- **YOUR GOAL**: Using the records below, locate all lines containing "agent" and return them.
== DATA TO PROCESS
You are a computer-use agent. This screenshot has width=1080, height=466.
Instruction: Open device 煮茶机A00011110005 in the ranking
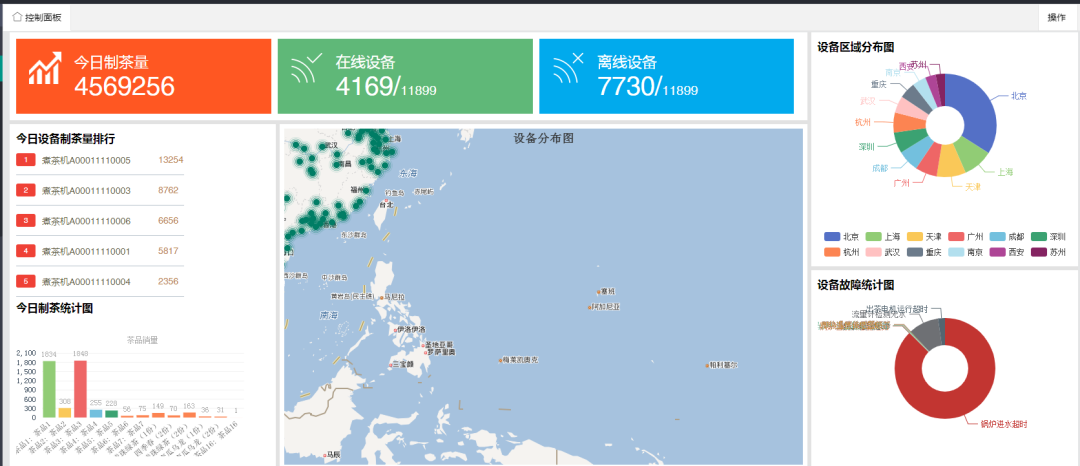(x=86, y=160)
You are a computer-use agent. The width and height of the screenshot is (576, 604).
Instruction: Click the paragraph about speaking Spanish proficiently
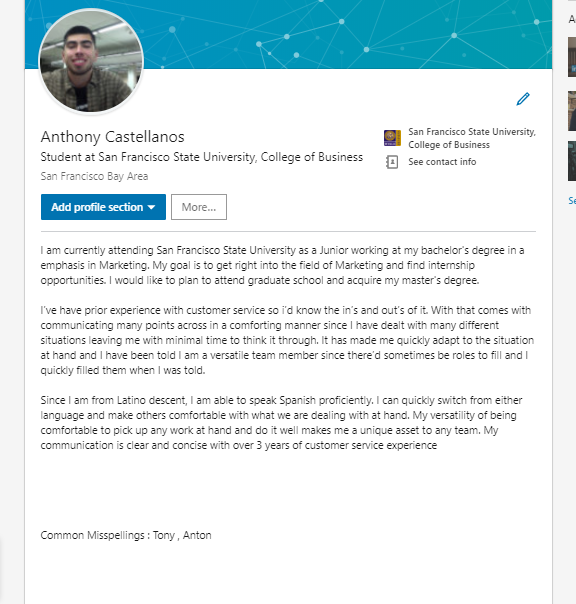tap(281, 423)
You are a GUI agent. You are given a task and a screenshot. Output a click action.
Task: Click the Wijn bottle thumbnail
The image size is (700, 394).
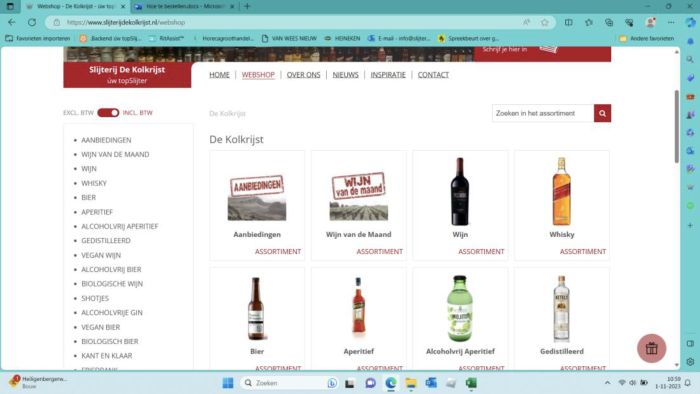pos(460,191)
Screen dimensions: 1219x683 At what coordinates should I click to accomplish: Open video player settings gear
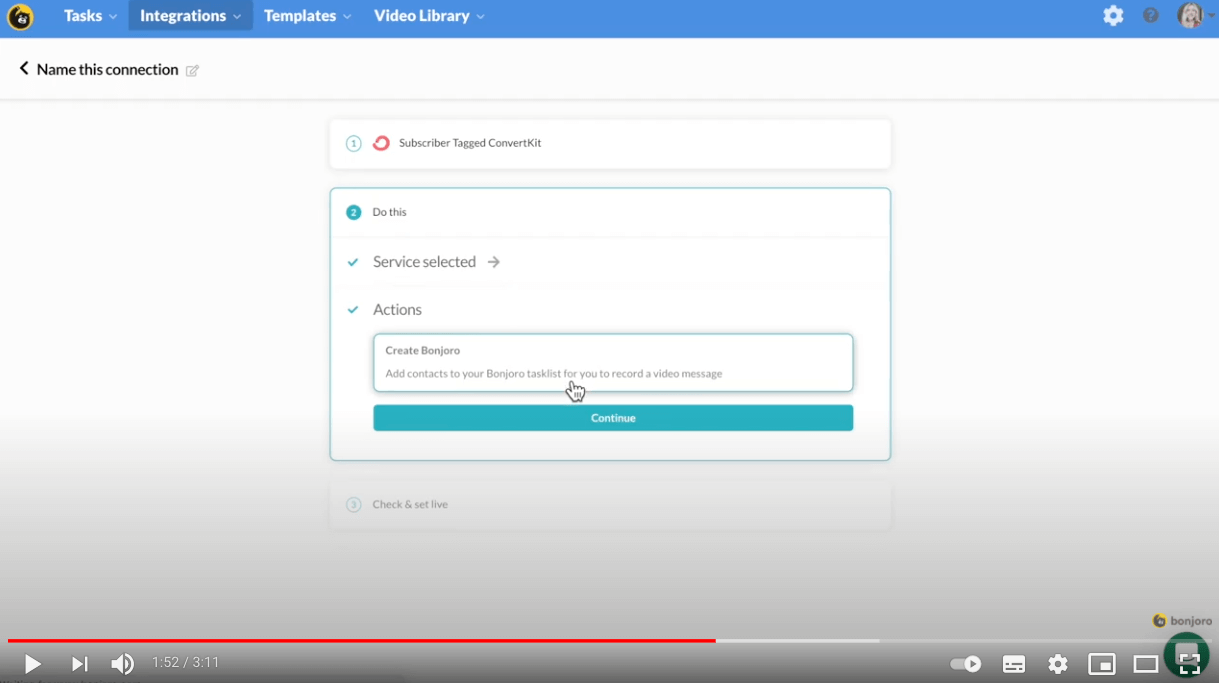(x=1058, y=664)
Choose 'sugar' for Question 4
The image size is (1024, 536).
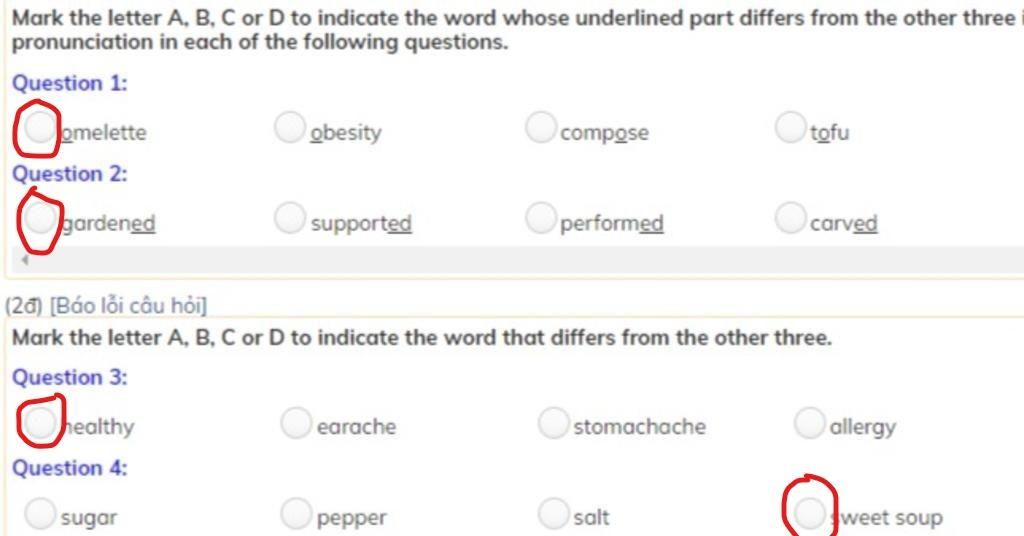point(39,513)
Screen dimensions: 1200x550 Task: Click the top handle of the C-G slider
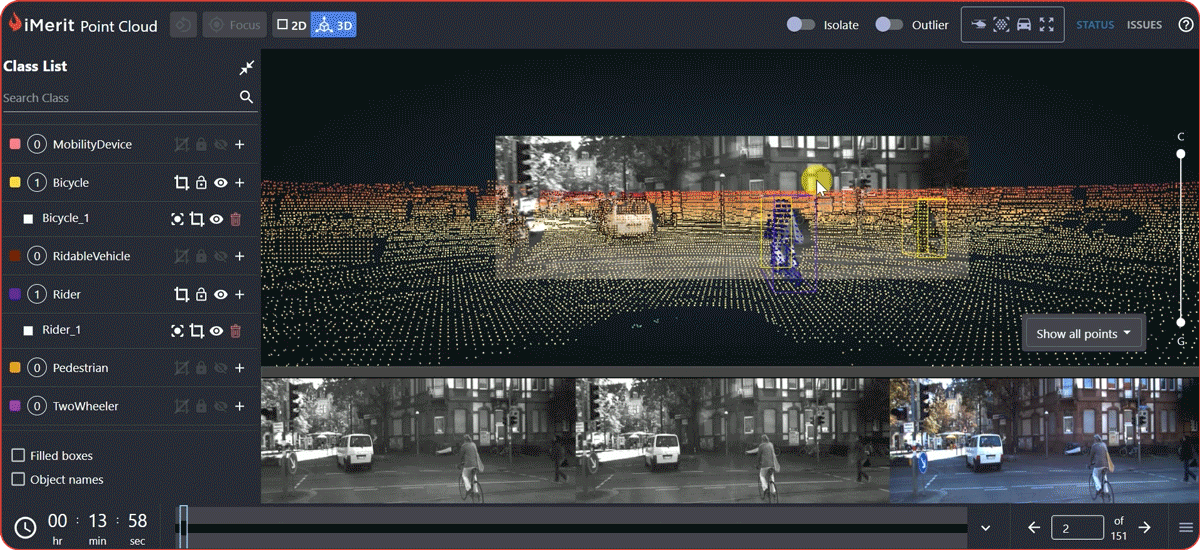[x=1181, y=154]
====
- **RESPONSE TO THIS TASK**:
You are a computer-use agent. This screenshot has width=1080, height=466.
You are a computer-use agent. The width and height of the screenshot is (576, 604).
You are a GUI agent. You are given a task and a screenshot. Output a click action.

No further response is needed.